[Items listed in a dataset]
+ + + + +
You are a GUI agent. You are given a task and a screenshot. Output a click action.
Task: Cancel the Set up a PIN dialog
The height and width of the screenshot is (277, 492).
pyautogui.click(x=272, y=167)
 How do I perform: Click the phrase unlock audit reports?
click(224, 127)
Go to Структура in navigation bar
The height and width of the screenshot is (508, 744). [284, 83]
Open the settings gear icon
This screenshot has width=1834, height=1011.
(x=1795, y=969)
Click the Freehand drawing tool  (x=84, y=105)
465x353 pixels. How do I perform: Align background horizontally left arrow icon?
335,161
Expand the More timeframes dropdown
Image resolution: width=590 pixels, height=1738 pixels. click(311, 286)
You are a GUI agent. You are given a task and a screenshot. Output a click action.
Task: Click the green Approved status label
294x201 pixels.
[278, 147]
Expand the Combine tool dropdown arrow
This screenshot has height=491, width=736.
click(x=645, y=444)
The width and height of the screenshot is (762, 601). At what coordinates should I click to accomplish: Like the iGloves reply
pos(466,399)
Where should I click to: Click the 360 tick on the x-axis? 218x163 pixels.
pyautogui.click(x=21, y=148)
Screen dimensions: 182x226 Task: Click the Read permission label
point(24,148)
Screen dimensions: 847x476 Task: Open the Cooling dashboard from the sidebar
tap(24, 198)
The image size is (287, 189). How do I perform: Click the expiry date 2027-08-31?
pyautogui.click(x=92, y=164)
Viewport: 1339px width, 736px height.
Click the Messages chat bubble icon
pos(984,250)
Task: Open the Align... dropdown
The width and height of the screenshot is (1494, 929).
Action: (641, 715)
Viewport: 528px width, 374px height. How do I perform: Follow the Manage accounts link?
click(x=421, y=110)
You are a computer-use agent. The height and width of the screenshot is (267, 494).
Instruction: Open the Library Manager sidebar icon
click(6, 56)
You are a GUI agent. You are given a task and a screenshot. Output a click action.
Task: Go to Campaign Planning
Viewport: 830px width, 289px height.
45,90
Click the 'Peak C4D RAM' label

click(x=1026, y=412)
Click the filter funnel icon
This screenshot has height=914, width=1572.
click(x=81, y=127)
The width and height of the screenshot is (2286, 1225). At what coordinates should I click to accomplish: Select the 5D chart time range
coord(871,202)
+ + + + +
§ WRITTEN TASK
Update the listing above by replacing every occurrence of "GUI agent" with "screen automation agent". Leave everything else unchanged.

§ EXERCISE RESPONSE
You are a screen automation agent. You are given a task and a screenshot. Output a click action.
Task: Cancel the Set up a PIN dialog
The height and width of the screenshot is (277, 492).
pyautogui.click(x=272, y=167)
 How do I perform: Click the phrase unlock audit reports?
click(224, 127)
Go to Структура in navigation bar
The height and width of the screenshot is (508, 744). [284, 83]
Open the settings gear icon
This screenshot has width=1834, height=1011.
(x=1795, y=969)
Click the Freehand drawing tool  (x=84, y=105)
465x353 pixels. How do I perform: Align background horizontally left arrow icon?
335,161
Expand the More timeframes dropdown
Image resolution: width=590 pixels, height=1738 pixels. click(311, 286)
You are a screen automation agent. You are given a task and a screenshot. Output a click action.
Task: Click the green Approved status label
294x201 pixels.
[278, 147]
Expand the Combine tool dropdown arrow
This screenshot has height=491, width=736.
click(x=645, y=444)
The width and height of the screenshot is (762, 601). At what coordinates should I click to accomplish: Like the iGloves reply
pos(466,399)
Where should I click to: Click the 360 tick on the x-axis? 218x163 pixels.
pyautogui.click(x=21, y=148)
Screen dimensions: 182x226 Task: Click the Read permission label
point(24,148)
Screen dimensions: 847x476 Task: Open the Cooling dashboard from the sidebar
tap(24, 198)
The image size is (287, 189). How do I perform: Click the expiry date 2027-08-31?
pyautogui.click(x=92, y=164)
Viewport: 1339px width, 736px height.
Click the Messages chat bubble icon
pos(984,250)
Task: Open the Align... dropdown
The width and height of the screenshot is (1494, 929).
Action: (641, 715)
Viewport: 528px width, 374px height. How do I perform: Follow the Manage accounts link?
click(x=421, y=110)
You are a computer-use agent. The height and width of the screenshot is (267, 494).
Instruction: Open the Library Manager sidebar icon
click(6, 56)
You are a screen automation agent. You are given a task and a screenshot. Output a click action.
Task: Go to Campaign Planning
Viewport: 830px width, 289px height.
45,90
Click the 'Peak C4D RAM' label

click(x=1026, y=412)
Click the filter funnel icon
This screenshot has height=914, width=1572.
click(x=81, y=127)
The width and height of the screenshot is (2286, 1225). At what coordinates should I click to accomplish: Select the 5D chart time range
coord(871,202)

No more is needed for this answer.